One amazing commencement addresses that was actually made into a small book is from J.K. Rowling.  She gave the address at Harvard, and her words ring so true!  Here the author of the Harry Potter series who came out of poverty in Scotland looked out at the graduating class and said, “But how much more are you, Harvard graduates of 2008, likely to touch other peoples’ lives?  Your intelligence, your capacity for hard work, the education you have earned and received, give you unique status and unique responsibilities . . . if you choose to use your status and influence to raise your voice on behalf of those who have no voice; if you choose to identify not only with the powerful but with the powerless; if you retain the ability to imagine yourself into the lives of those who do not have your advantages, then it will not only be your families who celebrate your existence but thousands and millions of people whose reality you have helped change.  We do not need magic to transform our world; we carry all the power we need inside ourselves already.”[5]

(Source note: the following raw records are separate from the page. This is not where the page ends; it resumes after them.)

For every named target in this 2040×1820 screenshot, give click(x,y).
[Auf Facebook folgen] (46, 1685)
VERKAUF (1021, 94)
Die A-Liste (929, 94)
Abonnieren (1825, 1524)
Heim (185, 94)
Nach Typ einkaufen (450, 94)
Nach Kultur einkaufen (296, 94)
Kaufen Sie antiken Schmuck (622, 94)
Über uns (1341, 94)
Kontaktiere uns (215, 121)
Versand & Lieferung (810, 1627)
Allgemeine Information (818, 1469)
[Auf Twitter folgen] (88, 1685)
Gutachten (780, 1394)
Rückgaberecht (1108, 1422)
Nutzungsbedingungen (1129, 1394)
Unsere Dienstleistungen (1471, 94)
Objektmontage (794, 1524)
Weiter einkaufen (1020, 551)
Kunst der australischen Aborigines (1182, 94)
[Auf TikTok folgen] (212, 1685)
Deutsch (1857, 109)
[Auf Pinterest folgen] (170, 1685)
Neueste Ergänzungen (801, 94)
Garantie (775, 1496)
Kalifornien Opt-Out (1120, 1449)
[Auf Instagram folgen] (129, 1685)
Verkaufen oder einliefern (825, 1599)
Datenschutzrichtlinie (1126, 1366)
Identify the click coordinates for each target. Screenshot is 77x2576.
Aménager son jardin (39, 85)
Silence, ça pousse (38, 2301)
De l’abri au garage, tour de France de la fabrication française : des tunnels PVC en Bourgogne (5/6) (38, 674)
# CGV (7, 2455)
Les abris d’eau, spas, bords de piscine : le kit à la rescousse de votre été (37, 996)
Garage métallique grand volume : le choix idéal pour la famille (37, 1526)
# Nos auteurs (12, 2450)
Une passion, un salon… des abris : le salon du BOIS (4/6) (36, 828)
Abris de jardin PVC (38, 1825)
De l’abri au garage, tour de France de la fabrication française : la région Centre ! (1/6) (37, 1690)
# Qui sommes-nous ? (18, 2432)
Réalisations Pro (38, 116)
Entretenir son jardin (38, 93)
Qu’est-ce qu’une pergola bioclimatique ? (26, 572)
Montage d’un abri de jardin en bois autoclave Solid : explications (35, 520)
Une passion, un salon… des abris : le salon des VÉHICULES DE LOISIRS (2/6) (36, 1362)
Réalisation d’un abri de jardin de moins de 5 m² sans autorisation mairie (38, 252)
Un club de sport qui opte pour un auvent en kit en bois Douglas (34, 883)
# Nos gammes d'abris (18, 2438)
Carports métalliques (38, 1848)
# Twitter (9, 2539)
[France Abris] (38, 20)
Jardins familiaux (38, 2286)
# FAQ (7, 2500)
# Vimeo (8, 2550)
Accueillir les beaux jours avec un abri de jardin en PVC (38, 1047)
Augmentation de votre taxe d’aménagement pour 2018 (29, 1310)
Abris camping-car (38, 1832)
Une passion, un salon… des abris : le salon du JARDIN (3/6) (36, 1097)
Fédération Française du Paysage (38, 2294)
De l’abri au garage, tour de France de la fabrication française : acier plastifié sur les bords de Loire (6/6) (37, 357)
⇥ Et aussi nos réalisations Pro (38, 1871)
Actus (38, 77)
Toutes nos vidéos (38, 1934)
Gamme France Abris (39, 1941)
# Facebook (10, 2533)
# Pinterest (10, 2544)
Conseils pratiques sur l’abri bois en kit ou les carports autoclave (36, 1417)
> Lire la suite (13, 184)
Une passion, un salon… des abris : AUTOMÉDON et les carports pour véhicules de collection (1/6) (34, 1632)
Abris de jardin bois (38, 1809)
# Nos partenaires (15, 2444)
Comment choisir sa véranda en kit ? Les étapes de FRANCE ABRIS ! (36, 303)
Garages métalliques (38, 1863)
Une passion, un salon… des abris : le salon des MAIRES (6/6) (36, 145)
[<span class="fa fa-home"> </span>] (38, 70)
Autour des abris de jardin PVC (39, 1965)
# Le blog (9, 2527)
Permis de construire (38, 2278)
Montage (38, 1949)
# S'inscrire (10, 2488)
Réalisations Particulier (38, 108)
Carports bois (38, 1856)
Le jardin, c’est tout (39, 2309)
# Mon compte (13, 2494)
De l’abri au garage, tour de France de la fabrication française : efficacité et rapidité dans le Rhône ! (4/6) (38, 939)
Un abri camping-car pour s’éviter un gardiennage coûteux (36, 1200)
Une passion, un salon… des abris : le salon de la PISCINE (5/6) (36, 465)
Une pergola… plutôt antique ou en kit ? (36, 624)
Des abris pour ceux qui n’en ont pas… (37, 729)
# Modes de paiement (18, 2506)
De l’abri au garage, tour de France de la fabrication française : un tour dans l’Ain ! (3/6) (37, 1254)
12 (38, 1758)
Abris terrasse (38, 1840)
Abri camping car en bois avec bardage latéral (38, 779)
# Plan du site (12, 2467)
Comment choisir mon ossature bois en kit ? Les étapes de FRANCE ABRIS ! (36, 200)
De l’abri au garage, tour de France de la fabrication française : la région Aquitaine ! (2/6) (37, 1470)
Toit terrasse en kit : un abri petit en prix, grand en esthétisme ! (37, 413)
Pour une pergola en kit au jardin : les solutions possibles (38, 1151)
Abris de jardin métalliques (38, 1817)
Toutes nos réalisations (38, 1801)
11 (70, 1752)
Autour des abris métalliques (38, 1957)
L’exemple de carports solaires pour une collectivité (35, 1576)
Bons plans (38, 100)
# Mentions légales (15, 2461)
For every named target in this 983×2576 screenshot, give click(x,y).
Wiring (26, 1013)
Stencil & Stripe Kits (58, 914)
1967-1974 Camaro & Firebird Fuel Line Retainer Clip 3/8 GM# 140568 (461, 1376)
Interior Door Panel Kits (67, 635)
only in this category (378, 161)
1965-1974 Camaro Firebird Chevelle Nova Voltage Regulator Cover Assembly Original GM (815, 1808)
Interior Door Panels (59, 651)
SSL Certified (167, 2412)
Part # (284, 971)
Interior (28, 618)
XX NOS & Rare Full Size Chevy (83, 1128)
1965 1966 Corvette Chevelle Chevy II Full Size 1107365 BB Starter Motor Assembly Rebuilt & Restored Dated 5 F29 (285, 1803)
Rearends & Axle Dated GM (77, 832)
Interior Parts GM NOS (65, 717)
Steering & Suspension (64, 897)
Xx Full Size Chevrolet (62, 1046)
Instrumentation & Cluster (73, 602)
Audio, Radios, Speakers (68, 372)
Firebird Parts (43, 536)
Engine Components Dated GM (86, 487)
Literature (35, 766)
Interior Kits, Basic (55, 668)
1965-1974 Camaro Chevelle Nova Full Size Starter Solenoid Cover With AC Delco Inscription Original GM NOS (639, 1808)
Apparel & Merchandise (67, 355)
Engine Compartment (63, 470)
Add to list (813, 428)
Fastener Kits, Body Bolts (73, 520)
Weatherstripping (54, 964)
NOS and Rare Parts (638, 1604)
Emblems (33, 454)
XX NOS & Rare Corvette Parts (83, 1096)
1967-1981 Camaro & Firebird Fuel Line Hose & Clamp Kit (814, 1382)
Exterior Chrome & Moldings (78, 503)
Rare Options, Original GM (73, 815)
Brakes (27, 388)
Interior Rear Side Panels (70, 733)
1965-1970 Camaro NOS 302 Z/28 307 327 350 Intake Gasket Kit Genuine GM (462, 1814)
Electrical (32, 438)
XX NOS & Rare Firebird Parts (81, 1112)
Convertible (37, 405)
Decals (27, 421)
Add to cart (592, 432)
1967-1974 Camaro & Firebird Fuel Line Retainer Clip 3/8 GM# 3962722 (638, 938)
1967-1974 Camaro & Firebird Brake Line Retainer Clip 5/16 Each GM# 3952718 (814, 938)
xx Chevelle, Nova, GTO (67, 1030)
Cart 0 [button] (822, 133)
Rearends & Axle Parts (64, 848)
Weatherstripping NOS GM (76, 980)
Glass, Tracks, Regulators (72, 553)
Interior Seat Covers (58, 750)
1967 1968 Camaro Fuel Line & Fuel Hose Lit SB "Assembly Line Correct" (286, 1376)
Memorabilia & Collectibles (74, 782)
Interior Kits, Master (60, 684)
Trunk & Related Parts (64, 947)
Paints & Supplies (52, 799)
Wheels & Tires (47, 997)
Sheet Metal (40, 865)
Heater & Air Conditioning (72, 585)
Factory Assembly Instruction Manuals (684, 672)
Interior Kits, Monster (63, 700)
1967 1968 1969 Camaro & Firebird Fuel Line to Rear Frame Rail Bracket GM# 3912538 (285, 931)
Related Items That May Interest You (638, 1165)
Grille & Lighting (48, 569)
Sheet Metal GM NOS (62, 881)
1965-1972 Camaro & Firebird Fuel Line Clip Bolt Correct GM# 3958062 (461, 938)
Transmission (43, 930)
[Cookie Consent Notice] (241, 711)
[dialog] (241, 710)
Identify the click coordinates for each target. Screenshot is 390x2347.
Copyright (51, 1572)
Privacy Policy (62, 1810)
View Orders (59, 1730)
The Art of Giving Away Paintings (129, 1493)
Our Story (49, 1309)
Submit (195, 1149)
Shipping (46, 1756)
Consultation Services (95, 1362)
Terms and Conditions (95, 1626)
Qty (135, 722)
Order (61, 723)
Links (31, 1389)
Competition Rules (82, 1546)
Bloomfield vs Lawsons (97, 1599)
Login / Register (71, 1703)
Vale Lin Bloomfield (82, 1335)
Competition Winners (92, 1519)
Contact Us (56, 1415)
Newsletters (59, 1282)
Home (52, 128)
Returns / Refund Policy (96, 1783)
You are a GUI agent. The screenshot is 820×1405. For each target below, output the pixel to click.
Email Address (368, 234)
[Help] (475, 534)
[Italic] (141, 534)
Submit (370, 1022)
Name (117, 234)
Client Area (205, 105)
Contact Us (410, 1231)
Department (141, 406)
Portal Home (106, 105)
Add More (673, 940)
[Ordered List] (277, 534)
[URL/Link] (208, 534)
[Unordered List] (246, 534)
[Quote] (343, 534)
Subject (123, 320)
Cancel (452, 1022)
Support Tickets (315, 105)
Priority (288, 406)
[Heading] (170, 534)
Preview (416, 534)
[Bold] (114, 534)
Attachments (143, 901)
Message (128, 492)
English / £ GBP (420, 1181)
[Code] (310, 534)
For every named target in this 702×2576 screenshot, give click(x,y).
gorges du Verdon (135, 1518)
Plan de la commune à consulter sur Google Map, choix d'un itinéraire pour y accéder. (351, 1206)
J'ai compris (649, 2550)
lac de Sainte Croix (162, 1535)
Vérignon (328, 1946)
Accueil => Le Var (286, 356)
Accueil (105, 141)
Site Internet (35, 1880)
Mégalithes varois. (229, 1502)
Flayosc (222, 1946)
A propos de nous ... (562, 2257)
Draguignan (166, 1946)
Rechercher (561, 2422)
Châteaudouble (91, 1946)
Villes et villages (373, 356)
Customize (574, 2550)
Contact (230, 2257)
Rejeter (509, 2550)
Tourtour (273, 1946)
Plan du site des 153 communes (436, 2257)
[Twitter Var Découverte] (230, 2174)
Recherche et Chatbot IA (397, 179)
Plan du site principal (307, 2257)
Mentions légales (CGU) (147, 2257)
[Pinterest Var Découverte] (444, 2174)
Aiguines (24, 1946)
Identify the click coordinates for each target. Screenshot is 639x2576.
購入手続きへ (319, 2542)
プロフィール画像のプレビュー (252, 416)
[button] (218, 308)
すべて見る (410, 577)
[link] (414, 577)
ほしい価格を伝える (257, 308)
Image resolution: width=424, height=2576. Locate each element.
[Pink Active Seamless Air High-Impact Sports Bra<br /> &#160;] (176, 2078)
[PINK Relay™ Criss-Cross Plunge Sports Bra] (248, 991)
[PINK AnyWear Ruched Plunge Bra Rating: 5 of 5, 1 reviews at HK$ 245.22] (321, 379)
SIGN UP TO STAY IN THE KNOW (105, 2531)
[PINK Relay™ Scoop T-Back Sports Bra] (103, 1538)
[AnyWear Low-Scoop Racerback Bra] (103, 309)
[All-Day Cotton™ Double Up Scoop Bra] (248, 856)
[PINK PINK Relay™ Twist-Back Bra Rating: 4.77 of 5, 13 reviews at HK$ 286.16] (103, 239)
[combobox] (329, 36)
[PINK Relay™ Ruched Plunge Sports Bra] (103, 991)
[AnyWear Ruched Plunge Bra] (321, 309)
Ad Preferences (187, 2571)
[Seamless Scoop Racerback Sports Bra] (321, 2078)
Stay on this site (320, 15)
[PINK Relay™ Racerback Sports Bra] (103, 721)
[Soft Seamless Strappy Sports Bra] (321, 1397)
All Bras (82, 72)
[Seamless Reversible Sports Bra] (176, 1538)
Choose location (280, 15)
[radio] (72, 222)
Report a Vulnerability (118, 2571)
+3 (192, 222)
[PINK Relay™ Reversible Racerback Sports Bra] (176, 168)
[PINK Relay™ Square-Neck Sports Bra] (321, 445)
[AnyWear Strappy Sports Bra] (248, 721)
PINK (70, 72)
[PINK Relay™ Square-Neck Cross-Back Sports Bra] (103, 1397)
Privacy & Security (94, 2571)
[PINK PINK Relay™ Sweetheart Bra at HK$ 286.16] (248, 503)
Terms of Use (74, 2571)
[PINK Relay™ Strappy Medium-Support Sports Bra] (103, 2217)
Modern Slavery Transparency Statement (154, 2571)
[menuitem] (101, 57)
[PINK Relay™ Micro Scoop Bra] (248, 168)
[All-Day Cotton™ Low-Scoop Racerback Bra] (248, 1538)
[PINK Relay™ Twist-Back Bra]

Now don’t these words ring true?  Intelligence, capacity for hard work, and responsibilities—this can be addressed to the Christian Church in the United States.  It doesn’t take magic to transform our world.  We already have that power inside of us for we have God-given gifts and a great deal to be thankful for.  Some days it sure may not feel that way.  Yet as we used to cheer in Seminary, “God is good all the time!  And all the time, God is good!”

Our good God needs us.  “Whom shall I send, and who will go for us?”  Will we slink away and avoid eye contact or will be declare, “Here am I; send me!”  Send me out into my community to witness to your love.  Send me out to speak to my friends about what our church family means to me and could mean for them.  Send me out to serve others in your name, O God.  Send me out to work for justice and peace.  Send me out to be kind and pay attention.  For we believe that you, O God, are holy, holy, holy—and here we are, send us!  Thanks be to God.  Amen.

[1] Isaiah 6:3, 6:5, and 6:8, NRSV.
[2] Notes from Dr. Benjamin Valentine, Systematic Theology I, Andover Newton Theological School, Fall Semester 2007.
[3] “Memorial Day,” Snopes, http://www.snopes.com/military/memorialday.asp
[4] Kristin Emery Saldine, Pastoral Perspective of Isaiah 6:1-8 in Feasting on the Word: Preaching the Revised Common Lectionary, Year B, Volume 3, 30.
[5] J.K. Rowling, Very Good Lives: The Fringe Benefits of Failure and the Importance of Imagination, 65-67.